- _TO DO_:
Print the part of the study excerpt below word for word, starting with "Initially, the educational" and going on through "medical software development.".

- _EXCERPT PROVIDED_:
* * * * *

Initially, the educational needs of elderly participants in the intervention group were assessed using a needs assessment worksheet based on Orem’s self-care model, adapted from the book Concepts and Theories in Nursing by Amirkhanyan(19).The study was implemented by sending the intervention group a link to the educational software developed by the researchers. The software was designed and implemented by a technology company located in the Science and Technology Park of Zahedan University of Medical Sciences. This company has a proven track record in developing digital health solutions and holds valid certifications in medical software development.
The software was based on Orem’s theory with a disease-centered approach, containing three dedicated modules (diabetes, hypertension, and kidney disease) alongside shared content grounded in Orem’s model. Upon logging in with a unique code, each user was directed only to the module corresponding to their specific condition, with no access to the other modules.

* * * * *

- _RECORDS SHOWN_:
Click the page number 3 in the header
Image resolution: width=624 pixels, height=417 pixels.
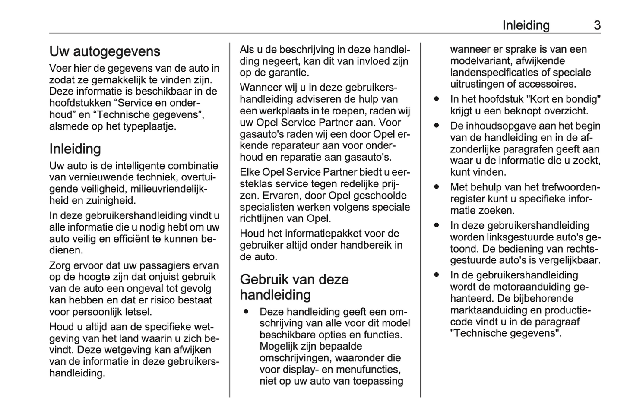point(597,25)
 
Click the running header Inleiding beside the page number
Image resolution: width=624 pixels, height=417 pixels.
point(526,25)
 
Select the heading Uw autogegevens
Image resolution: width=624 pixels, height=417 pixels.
point(105,51)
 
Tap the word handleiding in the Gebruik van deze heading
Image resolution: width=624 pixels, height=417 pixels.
point(275,295)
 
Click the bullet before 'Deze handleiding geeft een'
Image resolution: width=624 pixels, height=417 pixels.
point(246,311)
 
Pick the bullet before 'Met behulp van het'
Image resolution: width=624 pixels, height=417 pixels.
point(437,187)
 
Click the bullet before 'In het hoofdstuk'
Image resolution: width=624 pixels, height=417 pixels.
point(437,99)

* * * * *

- _TASK SOLUTION_:
Initially, the educational needs of elderly participants in the intervention group were assessed using a needs assessment worksheet based on Orem’s self-care model, adapted from the book Concepts and Theories in Nursing by Amirkhanyan(19).The study was implemented by sending the intervention group a link to the educational software developed by the researchers. The software was designed and implemented by a technology company located in the Science and Technology Park of Zahedan University of Medical Sciences. This company has a proven track record in developing digital health solutions and holds valid certifications in medical software development.